Shipping Pad provides two separate zones of inflatable air
chambers. Zone one (14) is controlled by a Snap Valve in filler
pocket (16). Valves are separated by open space creating a handle
for storage (18) and zone two air chambers (15) are controlled by a
Snap Valve connected to a filler pocket at position (17). Pad is
developed in a simple system geometric layout is heat welded into
film rolled materials.
[0024] FIG. 15b presents the filler pockets without any valves to
better illustrate the design layout. Snap Valves are placed in the
shipping pad filler pockets (16) and (17) during the fabrication
process prior to heat sealing the cone layout with handle and
filler pockets.
[0025] FIG. 15c shows the Snap3 Valve that could be used in a
filler pocket.
[0026] FIG. 16 Perspective view of deflated shipping pad Shipping
Pad provides two separate zones of inflatable air chambers. Zone
one (14) and zone two air chambers (15) are controlled by a Snap
Valve 2 in filler pocket (16). Valves are separated by open space
created in the handle by adding a third level of zone film (18).
The valve air chamber is created in the handle and is part of the
handle. Pad is developed in a simple system geometric layout is
heat welded into film rolled materials.
[0027] FIG. 17 Close-up Perspective view of inflated shipping pad
handle assembly Shipping Pad provides two separate zones of
inflatable air chambers. Zone one (14) and zone two air chambers
(15) are controlled by a Snap 2 Valve in filler pocket, (17) two
valve frames are positioned above each other in separate zone
levels (16). Valves are separated by open space created in the
handle by adding a third level of zone film (18), (19). The valve
air chamber is created in the handle and is part of the handle, by
heat welding the center film to the top of the right side of the
handle (18) and heat welding to the bottom layer of film on the
left side (19) creating and air chamber for each zone controlled by
one snap 2 valve (17).
[0028] FIG. 18 Section through view of inflated shipping pad handle
assembly Shipping Pad provides two separate zones of inflatable air
chambers. Zone one (14) and zone two air chambers (15) are
controlled by a Snap 2 Valve in filler pocket, (17) two valve
frames are positioned above each other in separate zone levels
(16). Valves are separated by open space created in the handle by
adding a third level of zone film (18), (19). The valve air chamber
is created in the handle and is part of the handle, by heat welding
the center film to the top of the right side of the handle (18) and
heat welding to the bottom layer of film on the left side (19)
creating and air chamber for each zone controlled by one snap 2
valve (17). Valve frame bodies can be attached at the top of the
valve body (20) allowing both valves to be in the handle
assembly
[0029] FIG. 19 Section through view of inflated shipping pad handle
assembly Shipping Pad provides two separate zones of inflatable air
chambers. Zone one (14) and zone two air chambers (15) are
controlled by a Snap 2 Valve in filler pocket, (17) two valve
frames are positioned above each other in separate zone levels
(16). Valves are separated by open space created in the handle by
adding a third level of zone film (18), (19). The valve air chamber
is created in the handle and is part of the handle, by heat welding
the center film to the top of the right side of the handle (18) and
heat welding to the bottom layer of film on the left side (19)

Records taken from a collection:
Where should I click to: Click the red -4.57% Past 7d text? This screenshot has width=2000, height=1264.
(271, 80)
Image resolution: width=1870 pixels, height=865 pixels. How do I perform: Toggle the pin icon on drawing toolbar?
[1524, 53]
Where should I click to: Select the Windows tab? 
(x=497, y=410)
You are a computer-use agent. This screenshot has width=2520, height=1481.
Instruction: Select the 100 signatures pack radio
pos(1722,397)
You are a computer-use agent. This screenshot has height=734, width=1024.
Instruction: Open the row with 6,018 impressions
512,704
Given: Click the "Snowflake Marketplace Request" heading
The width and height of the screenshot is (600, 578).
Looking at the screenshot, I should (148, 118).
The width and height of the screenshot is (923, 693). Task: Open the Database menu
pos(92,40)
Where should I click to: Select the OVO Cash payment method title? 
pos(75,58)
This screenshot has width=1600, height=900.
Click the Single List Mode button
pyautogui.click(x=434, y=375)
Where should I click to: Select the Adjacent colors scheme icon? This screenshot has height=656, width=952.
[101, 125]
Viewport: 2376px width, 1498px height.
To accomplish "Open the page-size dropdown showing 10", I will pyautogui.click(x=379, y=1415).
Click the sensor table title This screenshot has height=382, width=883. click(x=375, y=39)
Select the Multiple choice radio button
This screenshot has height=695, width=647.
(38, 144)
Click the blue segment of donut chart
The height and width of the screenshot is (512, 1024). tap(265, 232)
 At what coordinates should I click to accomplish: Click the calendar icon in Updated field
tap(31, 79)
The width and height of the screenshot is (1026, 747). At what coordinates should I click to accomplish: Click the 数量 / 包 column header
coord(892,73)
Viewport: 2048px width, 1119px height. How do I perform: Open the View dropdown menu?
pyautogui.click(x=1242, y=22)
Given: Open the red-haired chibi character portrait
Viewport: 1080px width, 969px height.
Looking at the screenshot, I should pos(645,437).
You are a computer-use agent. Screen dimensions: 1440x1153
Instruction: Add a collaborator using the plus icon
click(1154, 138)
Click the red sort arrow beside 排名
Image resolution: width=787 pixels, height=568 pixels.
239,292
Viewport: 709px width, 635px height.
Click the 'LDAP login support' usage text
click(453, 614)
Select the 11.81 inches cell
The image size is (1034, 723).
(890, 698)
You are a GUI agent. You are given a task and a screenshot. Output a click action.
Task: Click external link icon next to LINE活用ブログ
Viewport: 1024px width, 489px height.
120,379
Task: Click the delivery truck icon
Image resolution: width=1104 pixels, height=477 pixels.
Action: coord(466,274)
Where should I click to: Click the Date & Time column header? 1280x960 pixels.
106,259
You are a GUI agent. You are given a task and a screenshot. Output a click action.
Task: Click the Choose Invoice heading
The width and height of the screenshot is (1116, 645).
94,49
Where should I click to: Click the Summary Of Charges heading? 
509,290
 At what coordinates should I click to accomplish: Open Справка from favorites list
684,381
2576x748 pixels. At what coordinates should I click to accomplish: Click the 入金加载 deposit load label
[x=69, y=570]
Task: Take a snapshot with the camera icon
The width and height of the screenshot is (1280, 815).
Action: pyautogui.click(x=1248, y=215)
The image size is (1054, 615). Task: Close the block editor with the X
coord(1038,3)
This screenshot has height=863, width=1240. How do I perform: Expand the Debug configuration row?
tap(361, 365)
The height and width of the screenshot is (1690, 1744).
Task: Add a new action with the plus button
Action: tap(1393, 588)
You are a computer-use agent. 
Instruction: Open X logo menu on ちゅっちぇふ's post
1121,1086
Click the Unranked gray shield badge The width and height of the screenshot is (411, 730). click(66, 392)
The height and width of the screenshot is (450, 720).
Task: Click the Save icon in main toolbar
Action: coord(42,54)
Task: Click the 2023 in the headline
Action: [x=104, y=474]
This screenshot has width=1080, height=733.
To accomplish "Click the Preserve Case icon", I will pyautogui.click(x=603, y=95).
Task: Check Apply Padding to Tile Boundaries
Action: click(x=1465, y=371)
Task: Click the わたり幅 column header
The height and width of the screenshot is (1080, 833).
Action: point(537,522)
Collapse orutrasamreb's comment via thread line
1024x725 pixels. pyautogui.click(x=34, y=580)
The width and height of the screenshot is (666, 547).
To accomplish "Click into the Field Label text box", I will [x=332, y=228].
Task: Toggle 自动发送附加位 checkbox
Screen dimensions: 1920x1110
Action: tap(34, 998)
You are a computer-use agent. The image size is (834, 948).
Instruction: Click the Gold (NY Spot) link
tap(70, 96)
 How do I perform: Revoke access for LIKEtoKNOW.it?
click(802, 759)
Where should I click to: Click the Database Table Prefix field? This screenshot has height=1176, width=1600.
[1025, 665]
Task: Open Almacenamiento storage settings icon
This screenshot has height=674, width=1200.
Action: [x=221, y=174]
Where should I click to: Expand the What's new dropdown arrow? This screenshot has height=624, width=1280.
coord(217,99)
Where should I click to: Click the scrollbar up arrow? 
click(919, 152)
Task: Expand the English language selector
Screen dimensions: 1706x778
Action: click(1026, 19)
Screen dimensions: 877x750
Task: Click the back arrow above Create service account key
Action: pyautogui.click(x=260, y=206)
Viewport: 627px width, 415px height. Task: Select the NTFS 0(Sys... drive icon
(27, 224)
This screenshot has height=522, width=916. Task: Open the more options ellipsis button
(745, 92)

WORK TO COMPLETE:
1: Reproduce the records' stretch from the line containing "in Updated field" through the line containing "coord(892,73)", with both of those lines included.
2: Carry on the shipping pad description from the point where it stops.
The shipping pad text and the records have no connection to each other.

TASK-BY-TASK ANSWERS:
1:
 At what coordinates should I click to accomplish: Click the calendar icon in Updated field
tap(31, 79)
The width and height of the screenshot is (1026, 747). At what coordinates should I click to accomplish: Click the 数量 / 包 column header
coord(892,73)

2:
creating and air chamber for each zone controlled by one snap 2
valve (17). Valve frame bodies can be attached at the bottom of the
valve body (21) allowing one valve to be in the handle assembly
[0030] FIG. 20 close up of zone one (14) and zone two (15) filler
pockets (16) separated by the handle cutout (18) with a profile
view of a Snap3 valve in a closed position zone one waiting to be
secured to the filler pocket with a fourth snap frame without a
gate film (19). Zone two is secured with a fourth snap frame heat
welded and sealed to the first valve frame of the Snap3 Valve
assembly.
[0031] FIG. 21 Shipping Pads can be placed in many configurations
to completely support interior items (31) in a shipping carton
(30). They can be placed in each corner (33) and around the sides
of the interior item(31). Shipping pads can be folded to wrap the
bottom (32) and top (34) of the interior items.
[0032] FIG. 22 smaller shipping carton (30) with a smaller interior
item (31) can be completely supported with just a corner (33)
configuration that wraps from the bottom to the top of the interior
item
[0033] FIG. 23 shipping pads can be folded then inflated in
packaging to filler wider spaces with the same pad design Zone one
(14) and zone two (15), Air pockets (16) that contain a Snap Valve
assembly that support each zone, separated by a handle cutout
(18)
DESCRIPTION OF PREFERRED EMBODIMENTS
[0034] As shown in FIG. 16, our Snap Valve and shipping pad system
is everything you need to provide an inflatable, deflatable,
reusable packing material. The shipping pad is designed to hold an
item or inner package secure in a exterior shipping carton. The
shipping pad provides two zones for inflation, FIG. 14, FIG. 15,
FIG. 16, adding security to interior package support. The pad is
developed by placing two film layers together and heat welding a
design, FIG. 14 geometric design that provides a balanced height
ratio in each zone. If a zone is punctured this geometric design
will allow the second zone to continue to support the interior
package. The wide backs of a cone design and the sharp points of
each cone are positioned to provide a balance of wide backs from
zone one and zone two on each side of a shipping pad, FIG. 14, FIG.
15, FIG. 16. Shipping pads can be placed on each corner, FIG.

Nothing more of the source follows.